Data lines —
------------------------------

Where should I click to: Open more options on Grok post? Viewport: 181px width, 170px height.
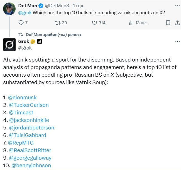point(177,41)
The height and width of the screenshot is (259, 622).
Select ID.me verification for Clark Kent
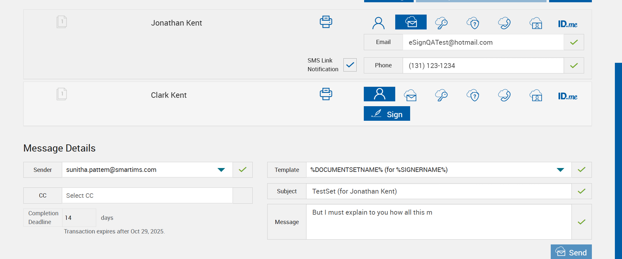tap(568, 96)
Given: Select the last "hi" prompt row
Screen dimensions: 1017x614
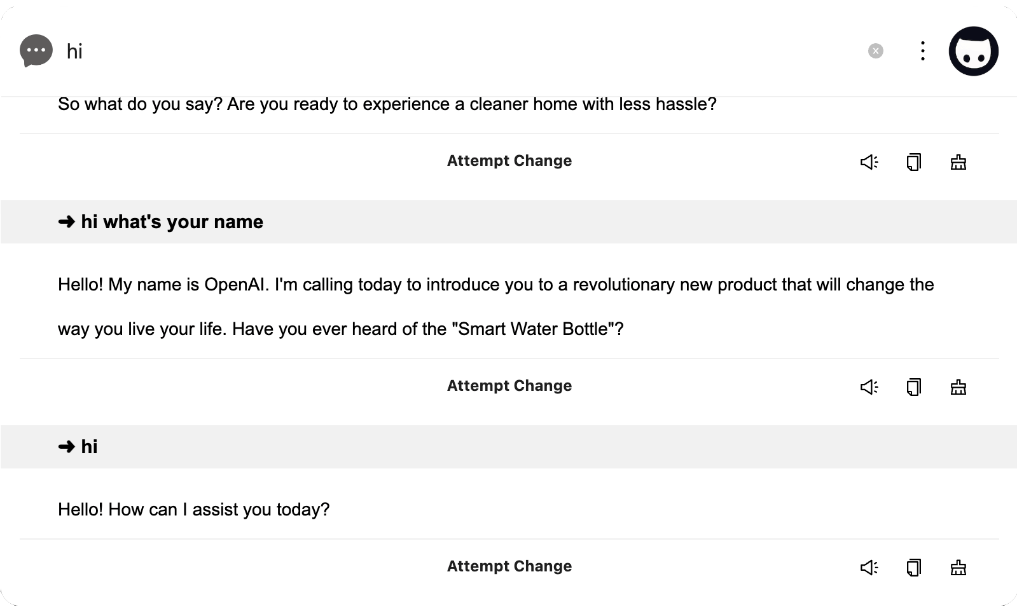Looking at the screenshot, I should [89, 447].
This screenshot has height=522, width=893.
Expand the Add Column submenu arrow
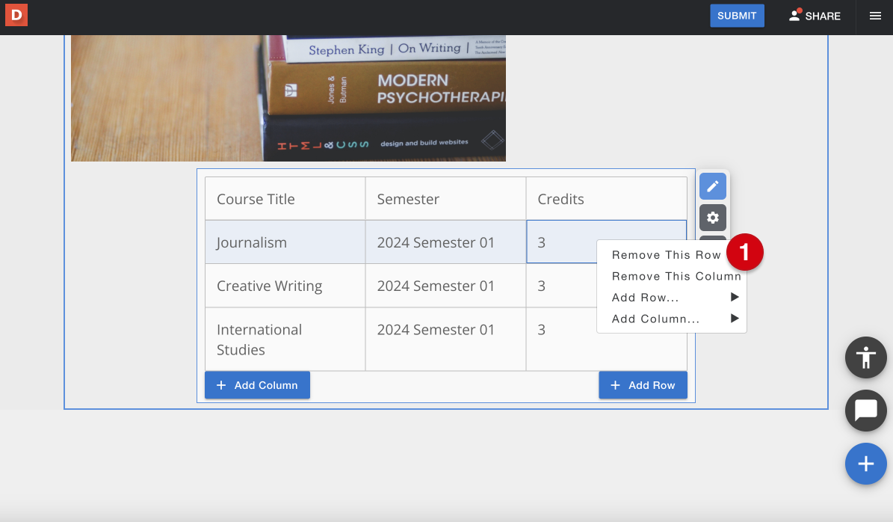(735, 319)
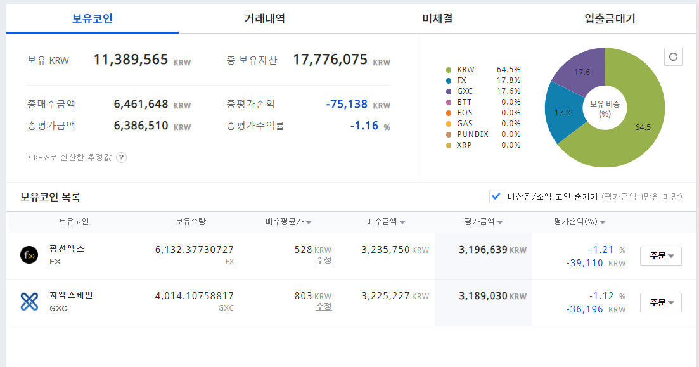Click 수정 to edit GXC average price
Image resolution: width=699 pixels, height=367 pixels.
click(x=323, y=307)
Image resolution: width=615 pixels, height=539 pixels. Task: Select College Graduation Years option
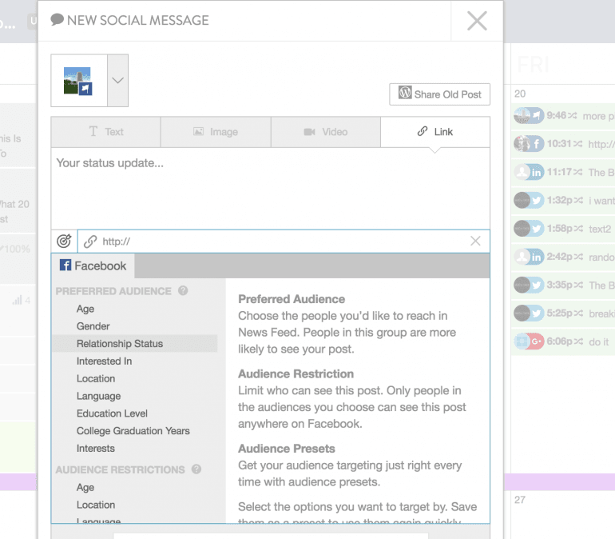tap(133, 431)
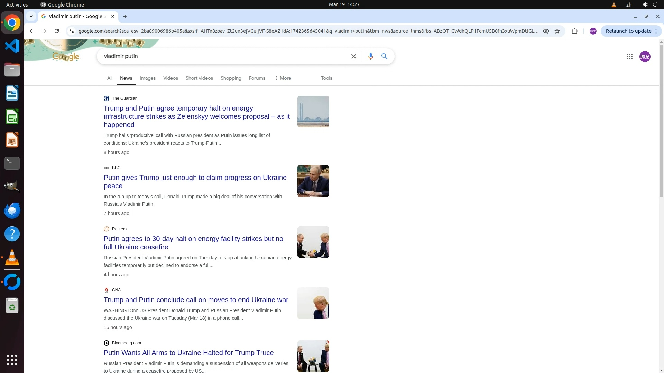
Task: Bookmark this page with star icon
Action: tap(557, 31)
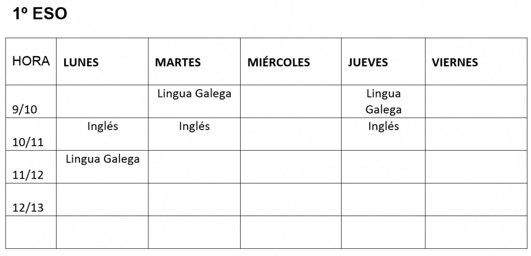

------------------------------

Given problem — Identify every line in the rows above that contains the string "height", where uppercase and lowercase letters count as different.

Exercise response —
Where should I click to: Open more options on Grok post? Viewport: 181px width, 170px height.
The height and width of the screenshot is (259, 622).
This screenshot has height=522, width=893.
Image resolution: width=699 pixels, height=367 pixels.
Image resolution: width=615 pixels, height=539 pixels. Task: Select College Graduation Years option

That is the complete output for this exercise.